Daily Office: Vespers
Inoculation
Tuesday, 15 February 2011

Scientists have discovered that low-grade bullying among social rivals is far more common in high schools than the thuggish kind. The battle for popularity may not break bones, but it becomes more unpleasant as contestants approach the top of the tree — only to disappear, according to Tara Parker-Pope, among the top two percentiles.

“At the very top you start to see a reversal — the kids in the top 2 percent are less likely to be aggressive,” Dr. Faris said. “The interpretation I favor is that they no longer need to be aggressive because they’re at the top, and further aggression could be counterproductive, signaling insecurity with their social position.

“It’s possible that they’re incredibly friendly and everybody loves them and they were never mean, but I’m not so convinced by that, because there are so many kids right behind them in the hierarchy who are highly aggressive.”

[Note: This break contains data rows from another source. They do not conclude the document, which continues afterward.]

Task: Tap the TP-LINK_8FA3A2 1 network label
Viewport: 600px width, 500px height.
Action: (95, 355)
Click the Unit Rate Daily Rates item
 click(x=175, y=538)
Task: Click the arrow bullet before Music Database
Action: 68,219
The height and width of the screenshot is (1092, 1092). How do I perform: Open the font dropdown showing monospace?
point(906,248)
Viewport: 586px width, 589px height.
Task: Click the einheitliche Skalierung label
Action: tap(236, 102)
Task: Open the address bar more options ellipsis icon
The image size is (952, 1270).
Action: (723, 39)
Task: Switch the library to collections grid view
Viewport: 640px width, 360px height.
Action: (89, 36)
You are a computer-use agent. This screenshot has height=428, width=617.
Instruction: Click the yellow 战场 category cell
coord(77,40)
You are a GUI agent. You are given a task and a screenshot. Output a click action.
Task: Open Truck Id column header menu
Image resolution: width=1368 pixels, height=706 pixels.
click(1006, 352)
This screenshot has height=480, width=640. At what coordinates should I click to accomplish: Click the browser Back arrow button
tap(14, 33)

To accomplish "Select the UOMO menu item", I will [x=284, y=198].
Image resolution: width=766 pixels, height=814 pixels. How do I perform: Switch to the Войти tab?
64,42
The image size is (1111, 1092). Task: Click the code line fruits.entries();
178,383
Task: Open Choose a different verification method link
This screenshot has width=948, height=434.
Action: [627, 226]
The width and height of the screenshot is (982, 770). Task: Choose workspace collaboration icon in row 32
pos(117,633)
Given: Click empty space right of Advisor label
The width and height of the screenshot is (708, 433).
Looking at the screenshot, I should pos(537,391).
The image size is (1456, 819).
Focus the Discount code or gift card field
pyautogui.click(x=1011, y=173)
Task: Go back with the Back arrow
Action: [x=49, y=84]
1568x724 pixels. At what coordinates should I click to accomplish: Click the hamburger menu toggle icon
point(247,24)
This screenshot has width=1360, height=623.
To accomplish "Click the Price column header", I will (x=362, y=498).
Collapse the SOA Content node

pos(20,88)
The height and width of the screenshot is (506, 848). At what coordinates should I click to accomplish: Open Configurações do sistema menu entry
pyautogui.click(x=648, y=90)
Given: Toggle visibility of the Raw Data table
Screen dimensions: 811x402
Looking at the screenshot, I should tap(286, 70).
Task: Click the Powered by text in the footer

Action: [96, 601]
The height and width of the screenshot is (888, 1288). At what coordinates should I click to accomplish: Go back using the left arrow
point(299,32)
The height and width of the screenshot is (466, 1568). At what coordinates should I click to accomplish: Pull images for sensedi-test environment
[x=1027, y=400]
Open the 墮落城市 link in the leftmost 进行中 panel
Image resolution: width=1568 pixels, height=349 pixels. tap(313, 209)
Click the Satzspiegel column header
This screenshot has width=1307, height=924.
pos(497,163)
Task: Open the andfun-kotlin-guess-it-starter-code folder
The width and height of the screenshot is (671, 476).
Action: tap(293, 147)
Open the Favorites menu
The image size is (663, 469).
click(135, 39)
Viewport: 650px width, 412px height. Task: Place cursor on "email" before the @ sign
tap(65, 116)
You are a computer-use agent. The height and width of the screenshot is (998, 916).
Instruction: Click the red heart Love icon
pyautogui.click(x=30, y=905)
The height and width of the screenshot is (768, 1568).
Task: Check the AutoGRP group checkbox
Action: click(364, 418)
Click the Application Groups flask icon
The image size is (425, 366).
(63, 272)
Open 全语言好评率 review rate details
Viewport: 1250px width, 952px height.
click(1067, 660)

Over all, the research shows that about a third of students are involved in aggressive behavior. In another paper presented last year, Dr. Faris reported that most teenage aggression is directed at social rivals — “maybe one rung ahead of you or right beneath you,” as he put it, “rather than the kid who is completely unprotected and isolated.”

It occurs to us that social bullying is a kind of vaccine that renders inoculated adolescents immune to the worst ravages of adult envy and jealousy. There might be something good to say about high school, after all.